FED’in faiz artırımları gelişmekte olan ülkelere yabancı yatırım girişini yavaşlatıyor. Türkiye ise OHAL ve AB ile yaşanan gerilim nedeniyle doğrudan yabancı yatırımda ‘acı fren’ yaptı. 2016’da yüzde 31 gerileyen doğrudan yatırımlar, 2017’nin ilk çeyreğinde de yüzde 4 azaldı.
ARAM EKİN DURAN
[email protected]
Sıcak para yatırımlarına bakıldığında ise dolar bazında ucuzlayan borsada yabancı payı yüzde 65’i geçti. Geçen yıl yüzde 31 gerileyen Türkiye’ye giren doğrudan yabancı yatırımlar, 2017’nin ilk çeyreğinde de kan kaybetmeye devam etti. Terör saldırıları, darbe girişimi ve OHAL süreci sonrasında, AB ile yaşanan gerilim de yabancı yatırımcının Türkiye’ye mesafeli yaklaşmasında etkili oluyor.
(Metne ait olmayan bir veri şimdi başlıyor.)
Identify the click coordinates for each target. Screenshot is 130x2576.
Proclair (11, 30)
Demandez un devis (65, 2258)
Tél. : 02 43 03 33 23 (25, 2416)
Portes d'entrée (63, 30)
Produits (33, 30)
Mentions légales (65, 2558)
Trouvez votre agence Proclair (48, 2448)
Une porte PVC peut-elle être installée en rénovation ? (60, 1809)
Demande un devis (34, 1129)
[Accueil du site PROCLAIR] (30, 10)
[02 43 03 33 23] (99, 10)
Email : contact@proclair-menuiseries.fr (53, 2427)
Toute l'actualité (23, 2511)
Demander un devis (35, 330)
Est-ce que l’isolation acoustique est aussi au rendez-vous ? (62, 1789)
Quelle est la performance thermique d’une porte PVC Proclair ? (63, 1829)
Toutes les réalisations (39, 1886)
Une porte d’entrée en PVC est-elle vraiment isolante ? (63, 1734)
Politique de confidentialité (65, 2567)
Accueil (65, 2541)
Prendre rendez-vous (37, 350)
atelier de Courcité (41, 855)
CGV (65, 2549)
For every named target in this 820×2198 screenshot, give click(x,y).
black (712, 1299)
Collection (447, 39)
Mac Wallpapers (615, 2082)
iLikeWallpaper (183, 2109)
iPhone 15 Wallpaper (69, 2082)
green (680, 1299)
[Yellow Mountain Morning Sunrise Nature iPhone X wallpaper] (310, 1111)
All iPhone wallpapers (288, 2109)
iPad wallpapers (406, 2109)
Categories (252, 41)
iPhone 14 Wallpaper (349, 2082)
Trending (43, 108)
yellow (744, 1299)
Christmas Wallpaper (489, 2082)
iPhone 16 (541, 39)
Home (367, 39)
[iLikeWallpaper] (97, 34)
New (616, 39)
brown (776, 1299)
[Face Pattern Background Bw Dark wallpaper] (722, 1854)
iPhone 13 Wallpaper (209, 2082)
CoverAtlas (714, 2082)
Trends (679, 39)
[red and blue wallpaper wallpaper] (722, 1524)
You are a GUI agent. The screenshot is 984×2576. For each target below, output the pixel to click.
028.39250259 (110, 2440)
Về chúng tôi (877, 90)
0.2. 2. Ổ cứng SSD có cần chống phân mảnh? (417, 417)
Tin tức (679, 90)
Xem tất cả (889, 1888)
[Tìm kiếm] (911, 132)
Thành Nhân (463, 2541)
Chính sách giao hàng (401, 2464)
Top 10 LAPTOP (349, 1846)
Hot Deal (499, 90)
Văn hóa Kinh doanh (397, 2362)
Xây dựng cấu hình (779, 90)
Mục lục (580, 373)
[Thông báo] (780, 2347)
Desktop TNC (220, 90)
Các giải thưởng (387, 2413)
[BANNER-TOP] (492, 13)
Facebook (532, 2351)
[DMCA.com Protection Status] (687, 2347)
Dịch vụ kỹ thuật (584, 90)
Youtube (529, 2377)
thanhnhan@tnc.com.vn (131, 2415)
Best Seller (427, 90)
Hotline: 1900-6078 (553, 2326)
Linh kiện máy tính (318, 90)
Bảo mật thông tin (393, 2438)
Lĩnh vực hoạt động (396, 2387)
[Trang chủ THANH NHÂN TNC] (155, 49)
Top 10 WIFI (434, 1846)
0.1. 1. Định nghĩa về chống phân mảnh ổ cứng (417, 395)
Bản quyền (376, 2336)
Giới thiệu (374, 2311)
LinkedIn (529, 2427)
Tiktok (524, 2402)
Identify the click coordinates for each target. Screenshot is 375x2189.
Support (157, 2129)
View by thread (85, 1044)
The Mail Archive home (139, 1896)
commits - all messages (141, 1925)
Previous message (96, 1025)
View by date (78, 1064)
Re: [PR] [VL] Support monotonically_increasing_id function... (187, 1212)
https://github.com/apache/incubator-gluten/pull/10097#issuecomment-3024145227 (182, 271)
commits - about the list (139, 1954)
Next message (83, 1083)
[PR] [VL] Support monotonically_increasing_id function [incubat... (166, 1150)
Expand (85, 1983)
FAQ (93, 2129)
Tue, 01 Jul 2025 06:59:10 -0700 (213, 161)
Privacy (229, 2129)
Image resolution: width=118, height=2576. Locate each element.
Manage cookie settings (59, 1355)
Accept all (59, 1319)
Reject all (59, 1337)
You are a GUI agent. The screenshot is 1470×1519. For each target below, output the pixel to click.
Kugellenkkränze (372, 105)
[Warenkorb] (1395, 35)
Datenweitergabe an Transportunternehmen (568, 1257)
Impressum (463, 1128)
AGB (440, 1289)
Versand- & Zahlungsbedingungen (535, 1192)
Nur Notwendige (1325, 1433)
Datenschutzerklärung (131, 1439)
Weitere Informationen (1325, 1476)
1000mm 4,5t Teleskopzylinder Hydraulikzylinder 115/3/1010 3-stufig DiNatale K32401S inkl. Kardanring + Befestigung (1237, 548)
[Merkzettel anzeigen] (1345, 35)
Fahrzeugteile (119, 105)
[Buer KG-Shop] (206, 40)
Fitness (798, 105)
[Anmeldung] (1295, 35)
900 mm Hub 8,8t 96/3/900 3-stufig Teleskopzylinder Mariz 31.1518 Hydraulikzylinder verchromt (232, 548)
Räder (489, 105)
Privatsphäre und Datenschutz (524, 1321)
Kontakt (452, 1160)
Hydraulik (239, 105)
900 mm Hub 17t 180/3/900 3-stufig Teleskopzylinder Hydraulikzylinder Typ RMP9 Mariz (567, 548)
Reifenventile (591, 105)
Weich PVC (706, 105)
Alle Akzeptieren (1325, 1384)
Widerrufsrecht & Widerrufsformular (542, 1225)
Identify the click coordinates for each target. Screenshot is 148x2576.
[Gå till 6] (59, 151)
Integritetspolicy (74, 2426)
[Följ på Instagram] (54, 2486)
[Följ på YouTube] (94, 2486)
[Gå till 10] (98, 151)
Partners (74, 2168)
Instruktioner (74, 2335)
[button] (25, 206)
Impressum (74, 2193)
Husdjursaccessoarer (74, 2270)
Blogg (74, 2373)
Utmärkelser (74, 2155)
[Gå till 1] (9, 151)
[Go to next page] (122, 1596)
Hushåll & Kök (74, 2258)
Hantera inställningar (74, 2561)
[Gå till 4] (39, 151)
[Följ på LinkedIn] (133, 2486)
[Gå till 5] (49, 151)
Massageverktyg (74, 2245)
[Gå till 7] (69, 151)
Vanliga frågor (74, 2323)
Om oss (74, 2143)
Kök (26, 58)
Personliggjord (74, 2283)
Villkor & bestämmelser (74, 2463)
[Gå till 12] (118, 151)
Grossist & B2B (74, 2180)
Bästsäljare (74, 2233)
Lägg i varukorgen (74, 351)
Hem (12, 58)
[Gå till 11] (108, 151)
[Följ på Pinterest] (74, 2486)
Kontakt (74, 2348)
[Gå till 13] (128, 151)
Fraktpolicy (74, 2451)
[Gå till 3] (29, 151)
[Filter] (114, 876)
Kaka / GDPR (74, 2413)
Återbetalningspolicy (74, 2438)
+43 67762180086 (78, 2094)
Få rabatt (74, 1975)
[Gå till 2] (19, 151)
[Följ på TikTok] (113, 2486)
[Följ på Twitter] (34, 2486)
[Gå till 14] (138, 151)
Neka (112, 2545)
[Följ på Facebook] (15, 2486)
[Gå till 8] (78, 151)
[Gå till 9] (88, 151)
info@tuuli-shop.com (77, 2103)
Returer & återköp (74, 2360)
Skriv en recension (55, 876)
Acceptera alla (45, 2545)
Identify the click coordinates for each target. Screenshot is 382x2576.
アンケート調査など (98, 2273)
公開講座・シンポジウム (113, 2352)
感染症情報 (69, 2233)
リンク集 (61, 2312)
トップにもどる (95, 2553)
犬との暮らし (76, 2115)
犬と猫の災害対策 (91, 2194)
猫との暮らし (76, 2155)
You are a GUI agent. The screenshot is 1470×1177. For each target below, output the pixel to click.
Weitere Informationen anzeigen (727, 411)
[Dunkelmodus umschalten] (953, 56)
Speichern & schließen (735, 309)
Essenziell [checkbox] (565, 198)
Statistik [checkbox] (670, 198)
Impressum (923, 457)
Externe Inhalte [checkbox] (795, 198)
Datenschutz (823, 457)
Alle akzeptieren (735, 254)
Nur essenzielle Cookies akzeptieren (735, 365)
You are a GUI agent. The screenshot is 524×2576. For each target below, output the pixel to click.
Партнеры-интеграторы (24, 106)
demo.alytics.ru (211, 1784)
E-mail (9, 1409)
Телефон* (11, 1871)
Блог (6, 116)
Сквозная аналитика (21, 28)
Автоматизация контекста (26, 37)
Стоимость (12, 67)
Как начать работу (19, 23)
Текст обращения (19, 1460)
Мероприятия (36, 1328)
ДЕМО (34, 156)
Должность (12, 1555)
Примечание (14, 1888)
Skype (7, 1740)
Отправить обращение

Doğrudan yatırım için Türkiye’yi seçmeyen uluslararası sermaye, Borsa İstanbul’daki alımlarıyla ise hisse senedi endeksinde tarihi seviyelerin görülmesine yol açıyor. Yani doğrudan yatırım yerine sıcak para yatırımlarını daha çok tercih ediyor.
2016’DA DÜŞTÜ
Birleşmiş Milletler Ticaret ve Kalkınma Konferansı (UNCTAD) tarafından açıklanan Küresel Yatırım Rapo-ru’na göre, Türkiye’ye giren doğrudan yabancı yatırım tutarı 2016’da yüzde 31 düştü. Türkiye’nin uluslararası doğrudan yatırımlardan aldığı pay da yüzde 2,3’ten yüzde 1,9’a geriledi.
Rapora göre, 2016’da doğrudan yabancı yatırımlar küresel çapta yüzde 2 gerileyerek 1 trilyon 746 milyar dolar olurken, Türkiye’nin de aralarında bulunduğu gelişmekte olan ülkelere giren doğrudan yatırımlar ise yüzde 14’lük düşüşle 646 milyar dolar olarak gerçekleşti. Ancak Türkiye’de bu gerilemenin iki katını aşan bir düşüş yaşandı.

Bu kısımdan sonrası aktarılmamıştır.